Global unions back the Robin Hood Tax: a popular coalition is formed
In the UK we call it the Robin Hood Tax. In Germany, it’s the Tax Against Poverty. And in the US it’s the financial speculation tax. But in all those countries – and many more – popular campaigns are building support for a financial transactions tax to raise money for public services, combating poverty and tackling climate change. Existing groups like Americans for Financial Reform and Europeans for Financial Reform (the latter set up by the ETUC and the Party of European Socialists) are also backing these campaigns.
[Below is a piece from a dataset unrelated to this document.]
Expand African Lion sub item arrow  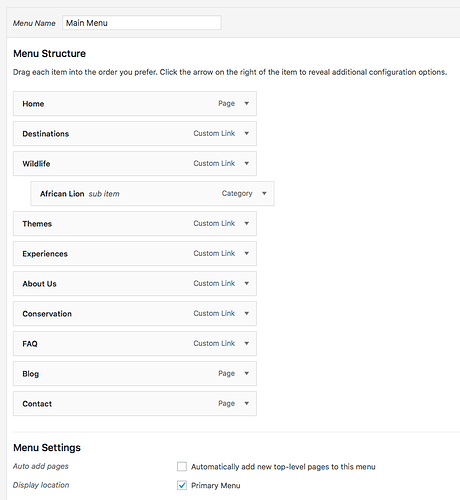[x=264, y=193]
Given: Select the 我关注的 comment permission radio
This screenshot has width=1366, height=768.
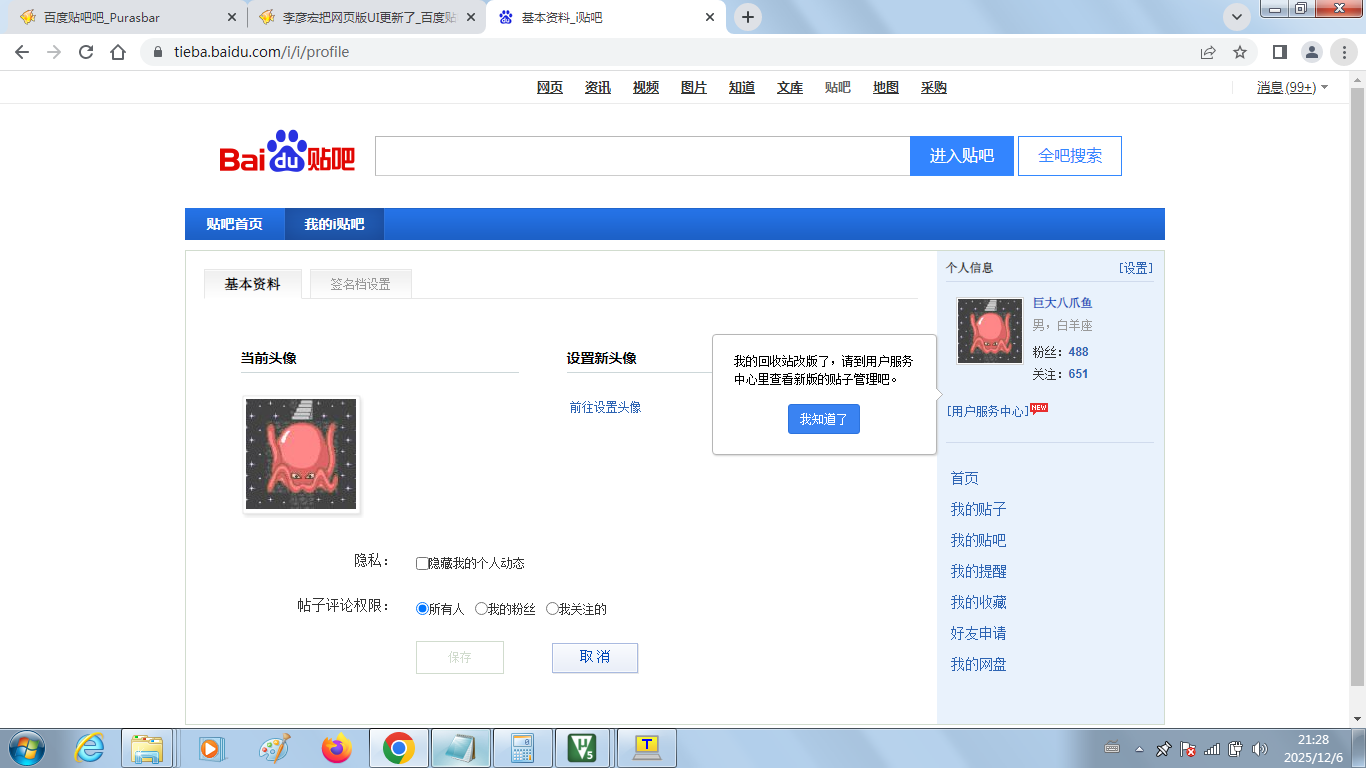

Unions are involved in those campaigns, and later today the DGB President Michael Sommer and TUC General Secretary Brendan Barber will be writing to Chancellor Merkel and Gordon Brown urging support for a Europe-wide transactions tax. In the USA, the AFL-CIO – a leading part of Americans for Financial Reform – have been lobbying Obama insiders and congressional leaders to support the tax domestically or globally. At international level, the ITUC has asked its members to get their governments lobbying the IMF to treat the proposal seriously when they report to G20 Finance Ministers in April, and the Trade Union Advisory Committee to the OECD will be releasing a major piece of work on the issue in March at their Economic Policy Committee.
Global union federations like UNI – which represents staff in the private sector, including, crucially, the banks themselves – have also signed up to the campaign. In the UK, Unite (with members in big banks and insurance companies) and the Nationwide Group Staff Union were early supporters of the Robin Hood Tax campaign.
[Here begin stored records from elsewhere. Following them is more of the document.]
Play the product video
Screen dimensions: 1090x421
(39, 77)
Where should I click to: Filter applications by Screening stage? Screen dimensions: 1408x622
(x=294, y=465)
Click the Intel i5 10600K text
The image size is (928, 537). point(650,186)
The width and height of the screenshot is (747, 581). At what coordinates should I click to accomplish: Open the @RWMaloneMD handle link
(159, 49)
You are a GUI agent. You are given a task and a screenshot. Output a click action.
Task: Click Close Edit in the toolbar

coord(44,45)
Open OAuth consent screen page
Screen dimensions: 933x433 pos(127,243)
But across the world, unions are making alliances – with green groups and development charities, with bishops and bankers, with health, education and domestic poverty groups. In the UK, the RSPB and the YWCA are two early members of the campaign – which looks like it will be the broadest ever mobilisation of civil society – bigger than Make Poverty History in 2005 and bigger even than the 160-member Put People First platform which was the first popular response to the global crisis.
Put People First, although it produced a number of well-argued policies designed to avoid a return to business as usual, was the protest – a demo and rally in Hyde Park ahead of the G20 London leaders’ summit. The Robin Hood Tax is the solution.